No domingo, o presidente dos EUA, Donald Trump, criticou duramente a resposta do Irã à sua mais recente proposta de cessar-fogo, classificando-a como “totalmente inaceitável”. Segundo relatos, Teerã propôs uma suspensão inicial das hostilidades condicionada ao relaxamento das restrições marítimas, que seria seguida por um período de 30 dias de discussões nucleares.
Teerã teria rejeitado o desmantelamento total de sua infraestrutura nuclear, sugerindo, em vez disso, a diluição de parte de seu urânio altamente enriquecido e a transferência dos estoques restantes para um terceiro país. Também concordaram em suspender as atividades de enriquecimento, embora por um período muito mais curto do que o proposto por Washington.

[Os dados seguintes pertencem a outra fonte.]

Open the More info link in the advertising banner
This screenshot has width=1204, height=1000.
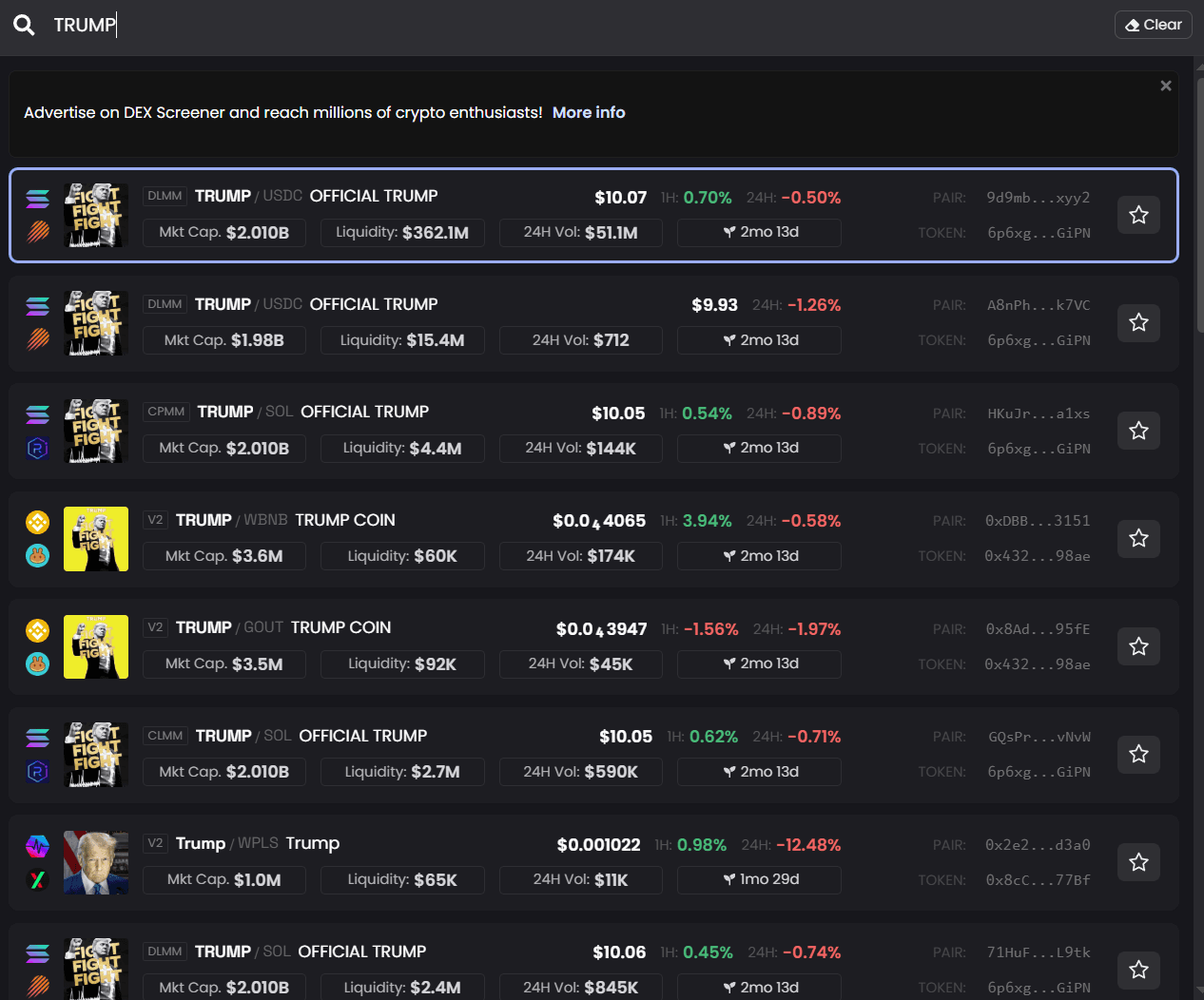click(588, 112)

No cerne de suas reivindicações, o Irã se manteve firme, exigindo a liberação de seus ativos congelados, o fim do bloqueio naval dos EUA aos seus portos e reparações pelos danos causados pelos ataques EUA-Israel, tudo o que consideraram “razoável”.
O Irã acrescentou que o Líbano, que tem sido alvo de intensos ataques israelenses, também deve ser incluído em qualquer acordo de cessar-fogo, considerando isso uma linha vermelha para o país.